### Text excerpt
┄┄┄┄┄┄┄┄┄┄
Getting packets off the network (Section 6.11.1)
Mount requests (Section 6.11.2)
NFS over TCP (Section 6.11.3)
NFS over UDP (Section 6.11.4)
6.11.1 Getting Packets Off the Network
NFS requests using TCP or UDP are addressed to the default cluster
alias or to an alias whose name is in
/etc/exports.aliases
.
By default, a cluster member advertises a host route to each alias that it has specified or joined. Because a client tends to cache the first host route to an alias that it sees, as long as that route is available the client will send all packets for an alias to the same cluster member.
All packets pass through this member on the way in, but not necessarily
on the way out.
The cluster member that puts the response packet on
the wire inserts the cluster alias address as the source address, so
the client is satisfied: send a packet to an alias, receive a packet
from an alias.
6.11.2 Mount Requests
The mount daemon,
mountd
, is a multi-instance
service that handles incoming UDP and TCP mount requests.
The cluster
alias subsystem decides which
mountd
instance
services a mount request.
The node handling the mount request has no
relationship to the node that will eventually service the incoming NFS
packets although by chance they may end up being the same node.
6.11.3 NFS over TCP
TCP connection requests are assigned to a member based on the alias round-robin algorithm and alias selection weights. (Because there is no file system information in the connection request, the cluster cannot route the request to the member that is currently the CFS server for the file system.) All subsequent TCP NFS packets for that file system from that client are handled by the same member that was assigned the connection, regardless of file-system relocations.
Use
Figure 6-7, and the callouts that
follow the figure, to trace the path of an NFS TCP connection:
Figure 6-7: NFS over TCP
Because clients cache routes, the NFS request most likely goes through the same member as the mount request.
Because a TCP connection has already been established by the initial request, the member that takes the packet off the wire automatically tunnels it to the NFS server member that is handling the connection. (There is no CFS server lookup on the node that takes the packet off the wire.)
Note
The following steps are based on the assumption that the NFS server member is not the CFS server for the file system.
The NFS server sends a CFS request across the interconnect to the member that is the CFS server.
The CFS server member handles the I/O to storage.
The CFS server member returns the results across the interconnect to the NFS server member.
The NFS server member replies to the client (using the alias address as the source address).
┄┄┄┄┄┄┄┄┄┄
### Dataset records
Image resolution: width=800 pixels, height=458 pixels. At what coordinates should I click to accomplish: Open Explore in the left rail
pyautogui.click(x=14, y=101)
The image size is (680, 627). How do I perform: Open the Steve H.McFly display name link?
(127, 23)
┄┄┄┄┄┄┄┄┄┄
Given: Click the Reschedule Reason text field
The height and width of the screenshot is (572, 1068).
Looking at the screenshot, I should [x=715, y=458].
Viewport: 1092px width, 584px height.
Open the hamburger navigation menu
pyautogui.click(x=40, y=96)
┄┄┄┄┄┄┄┄┄┄
In the NFS cluster excerpt above, please list every step given after the note that assumes the NFS server member is not the CFS server for the file system.

1. The NFS server sends a CFS request across the interconnect to the member that is the CFS server.
2. The CFS server member handles the I/O to storage.
3. The CFS server member returns the results across the interconnect to the NFS server member.
4. The NFS server member replies to the client (using the alias address as the source address).